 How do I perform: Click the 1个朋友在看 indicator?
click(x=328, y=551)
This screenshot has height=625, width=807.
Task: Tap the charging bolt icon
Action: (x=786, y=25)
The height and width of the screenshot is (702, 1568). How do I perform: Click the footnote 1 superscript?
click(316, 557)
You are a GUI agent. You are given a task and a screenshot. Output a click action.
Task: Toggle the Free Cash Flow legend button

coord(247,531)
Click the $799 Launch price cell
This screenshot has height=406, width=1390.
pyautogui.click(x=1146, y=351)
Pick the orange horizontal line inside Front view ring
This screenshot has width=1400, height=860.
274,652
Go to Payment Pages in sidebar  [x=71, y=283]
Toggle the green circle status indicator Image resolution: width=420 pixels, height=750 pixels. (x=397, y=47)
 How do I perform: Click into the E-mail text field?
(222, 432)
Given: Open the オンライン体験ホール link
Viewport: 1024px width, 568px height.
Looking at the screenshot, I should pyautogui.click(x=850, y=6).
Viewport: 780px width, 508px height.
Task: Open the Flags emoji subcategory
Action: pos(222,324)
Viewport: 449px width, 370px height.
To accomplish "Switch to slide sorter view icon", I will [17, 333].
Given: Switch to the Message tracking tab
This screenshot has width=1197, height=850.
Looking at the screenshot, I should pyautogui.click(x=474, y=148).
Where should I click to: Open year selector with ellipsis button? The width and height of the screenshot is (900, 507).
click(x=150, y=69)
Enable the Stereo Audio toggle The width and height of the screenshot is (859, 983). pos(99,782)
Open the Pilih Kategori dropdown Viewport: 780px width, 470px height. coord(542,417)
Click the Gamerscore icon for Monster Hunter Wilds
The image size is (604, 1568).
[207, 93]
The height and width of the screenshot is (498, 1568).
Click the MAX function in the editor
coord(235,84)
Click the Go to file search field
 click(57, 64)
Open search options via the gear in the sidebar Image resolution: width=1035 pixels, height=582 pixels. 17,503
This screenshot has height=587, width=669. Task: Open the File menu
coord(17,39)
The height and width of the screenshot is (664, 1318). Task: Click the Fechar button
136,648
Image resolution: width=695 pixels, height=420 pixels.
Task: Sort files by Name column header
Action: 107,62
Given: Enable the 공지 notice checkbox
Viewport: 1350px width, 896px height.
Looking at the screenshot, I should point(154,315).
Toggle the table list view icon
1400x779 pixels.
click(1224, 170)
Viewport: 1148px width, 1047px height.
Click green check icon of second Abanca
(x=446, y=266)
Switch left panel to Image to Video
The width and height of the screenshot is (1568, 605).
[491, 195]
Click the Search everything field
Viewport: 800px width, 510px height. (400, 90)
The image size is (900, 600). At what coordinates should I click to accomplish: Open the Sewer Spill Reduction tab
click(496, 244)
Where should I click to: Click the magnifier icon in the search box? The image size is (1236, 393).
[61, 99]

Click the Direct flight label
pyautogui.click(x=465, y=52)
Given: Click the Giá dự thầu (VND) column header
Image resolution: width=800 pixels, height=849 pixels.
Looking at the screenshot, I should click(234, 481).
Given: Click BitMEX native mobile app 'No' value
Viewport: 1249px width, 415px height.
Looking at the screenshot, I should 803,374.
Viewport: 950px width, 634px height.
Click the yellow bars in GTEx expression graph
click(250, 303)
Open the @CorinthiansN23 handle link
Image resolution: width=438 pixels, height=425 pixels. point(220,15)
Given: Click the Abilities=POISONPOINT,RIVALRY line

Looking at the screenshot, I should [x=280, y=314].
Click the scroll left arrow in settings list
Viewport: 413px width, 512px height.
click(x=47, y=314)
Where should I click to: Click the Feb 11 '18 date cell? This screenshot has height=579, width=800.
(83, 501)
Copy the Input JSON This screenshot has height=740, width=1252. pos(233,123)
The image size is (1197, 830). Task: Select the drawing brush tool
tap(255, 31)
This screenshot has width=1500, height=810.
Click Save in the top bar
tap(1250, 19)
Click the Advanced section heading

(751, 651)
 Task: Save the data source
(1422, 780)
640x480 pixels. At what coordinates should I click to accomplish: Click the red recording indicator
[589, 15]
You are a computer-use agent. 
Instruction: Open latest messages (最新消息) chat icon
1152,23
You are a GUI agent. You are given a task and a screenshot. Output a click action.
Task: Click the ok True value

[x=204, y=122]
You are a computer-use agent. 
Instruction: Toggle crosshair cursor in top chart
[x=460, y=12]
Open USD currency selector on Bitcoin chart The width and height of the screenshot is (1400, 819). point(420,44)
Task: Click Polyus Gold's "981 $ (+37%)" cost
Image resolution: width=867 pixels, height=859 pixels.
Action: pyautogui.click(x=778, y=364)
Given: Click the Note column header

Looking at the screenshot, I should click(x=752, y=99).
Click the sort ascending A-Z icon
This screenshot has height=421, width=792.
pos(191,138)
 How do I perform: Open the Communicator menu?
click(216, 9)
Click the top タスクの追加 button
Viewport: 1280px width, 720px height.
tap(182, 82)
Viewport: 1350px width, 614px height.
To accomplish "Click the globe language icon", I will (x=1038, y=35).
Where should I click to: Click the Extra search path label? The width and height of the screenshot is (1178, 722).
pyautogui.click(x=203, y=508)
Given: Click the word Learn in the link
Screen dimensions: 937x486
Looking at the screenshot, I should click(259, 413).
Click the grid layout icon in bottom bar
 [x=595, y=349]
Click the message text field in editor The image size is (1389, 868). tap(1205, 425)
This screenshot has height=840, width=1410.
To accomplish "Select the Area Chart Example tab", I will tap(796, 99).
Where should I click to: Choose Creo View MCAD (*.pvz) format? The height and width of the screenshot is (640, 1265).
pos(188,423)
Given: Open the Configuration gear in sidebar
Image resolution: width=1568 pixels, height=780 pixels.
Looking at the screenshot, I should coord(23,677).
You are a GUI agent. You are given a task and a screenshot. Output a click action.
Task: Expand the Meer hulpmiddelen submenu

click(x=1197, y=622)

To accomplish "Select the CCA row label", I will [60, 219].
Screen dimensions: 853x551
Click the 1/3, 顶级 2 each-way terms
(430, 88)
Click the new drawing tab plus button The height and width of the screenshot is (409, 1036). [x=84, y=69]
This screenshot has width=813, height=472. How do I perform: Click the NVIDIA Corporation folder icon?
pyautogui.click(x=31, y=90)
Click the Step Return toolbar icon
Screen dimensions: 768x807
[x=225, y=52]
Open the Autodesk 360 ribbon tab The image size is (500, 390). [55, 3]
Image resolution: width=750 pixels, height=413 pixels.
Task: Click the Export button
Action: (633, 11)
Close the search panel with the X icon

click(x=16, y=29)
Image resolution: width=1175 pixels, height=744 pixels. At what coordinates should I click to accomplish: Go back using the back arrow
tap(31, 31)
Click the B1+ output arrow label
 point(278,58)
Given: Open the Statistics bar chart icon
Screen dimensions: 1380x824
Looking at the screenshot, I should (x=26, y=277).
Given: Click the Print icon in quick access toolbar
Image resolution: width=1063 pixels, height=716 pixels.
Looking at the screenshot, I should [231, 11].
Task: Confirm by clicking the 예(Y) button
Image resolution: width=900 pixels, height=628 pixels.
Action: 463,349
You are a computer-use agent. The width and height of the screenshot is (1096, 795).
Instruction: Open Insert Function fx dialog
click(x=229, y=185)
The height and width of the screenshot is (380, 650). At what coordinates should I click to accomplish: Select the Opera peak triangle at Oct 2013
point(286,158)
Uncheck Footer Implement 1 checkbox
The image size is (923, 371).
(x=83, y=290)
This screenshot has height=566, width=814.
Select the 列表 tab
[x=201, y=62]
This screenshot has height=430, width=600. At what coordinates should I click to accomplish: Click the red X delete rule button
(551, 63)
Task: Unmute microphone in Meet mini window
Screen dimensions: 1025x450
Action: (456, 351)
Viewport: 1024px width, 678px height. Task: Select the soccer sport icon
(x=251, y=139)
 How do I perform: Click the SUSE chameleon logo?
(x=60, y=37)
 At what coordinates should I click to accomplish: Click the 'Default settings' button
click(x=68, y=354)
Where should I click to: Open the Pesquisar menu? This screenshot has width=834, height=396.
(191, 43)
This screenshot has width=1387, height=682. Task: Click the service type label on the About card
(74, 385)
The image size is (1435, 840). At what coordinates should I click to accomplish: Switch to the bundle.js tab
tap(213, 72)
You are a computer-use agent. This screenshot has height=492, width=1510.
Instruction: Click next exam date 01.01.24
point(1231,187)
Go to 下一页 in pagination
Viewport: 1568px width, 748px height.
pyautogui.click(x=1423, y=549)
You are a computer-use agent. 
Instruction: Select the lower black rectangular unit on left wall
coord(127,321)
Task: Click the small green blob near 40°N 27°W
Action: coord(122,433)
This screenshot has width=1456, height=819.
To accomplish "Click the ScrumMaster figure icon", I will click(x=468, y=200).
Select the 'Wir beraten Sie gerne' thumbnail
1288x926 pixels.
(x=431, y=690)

——

#### EXERCISE
From the records above, copy only the lines starting with the line that holds "This screenshot has height=406, width=1390." and going on through the line that holds "Open search options", exactly as written.

#### WRITTEN SOLUTION
This screenshot has height=406, width=1390.
pyautogui.click(x=1146, y=351)
Pick the orange horizontal line inside Front view ring
This screenshot has width=1400, height=860.
274,652
Go to Payment Pages in sidebar  [x=71, y=283]
Toggle the green circle status indicator Image resolution: width=420 pixels, height=750 pixels. (x=397, y=47)
 How do I perform: Click into the E-mail text field?
(222, 432)
Given: Open the オンライン体験ホール link
Viewport: 1024px width, 568px height.
Looking at the screenshot, I should pyautogui.click(x=850, y=6).
Viewport: 780px width, 508px height.
Task: Open the Flags emoji subcategory
Action: pos(222,324)
Viewport: 449px width, 370px height.
To accomplish "Switch to slide sorter view icon", I will [17, 333].
Given: Switch to the Message tracking tab
This screenshot has width=1197, height=850.
Looking at the screenshot, I should pyautogui.click(x=474, y=148).
Where should I click to: Open year selector with ellipsis button? The width and height of the screenshot is (900, 507).
click(x=150, y=69)
Enable the Stereo Audio toggle The width and height of the screenshot is (859, 983). pos(99,782)
Open the Pilih Kategori dropdown Viewport: 780px width, 470px height. coord(542,417)
Click the Gamerscore icon for Monster Hunter Wilds
The image size is (604, 1568).
[207, 93]
The height and width of the screenshot is (498, 1568).
Click the MAX function in the editor
coord(235,84)
Click the Go to file search field
 click(57, 64)
Open search options via the gear in the sidebar Image resolution: width=1035 pixels, height=582 pixels. 17,503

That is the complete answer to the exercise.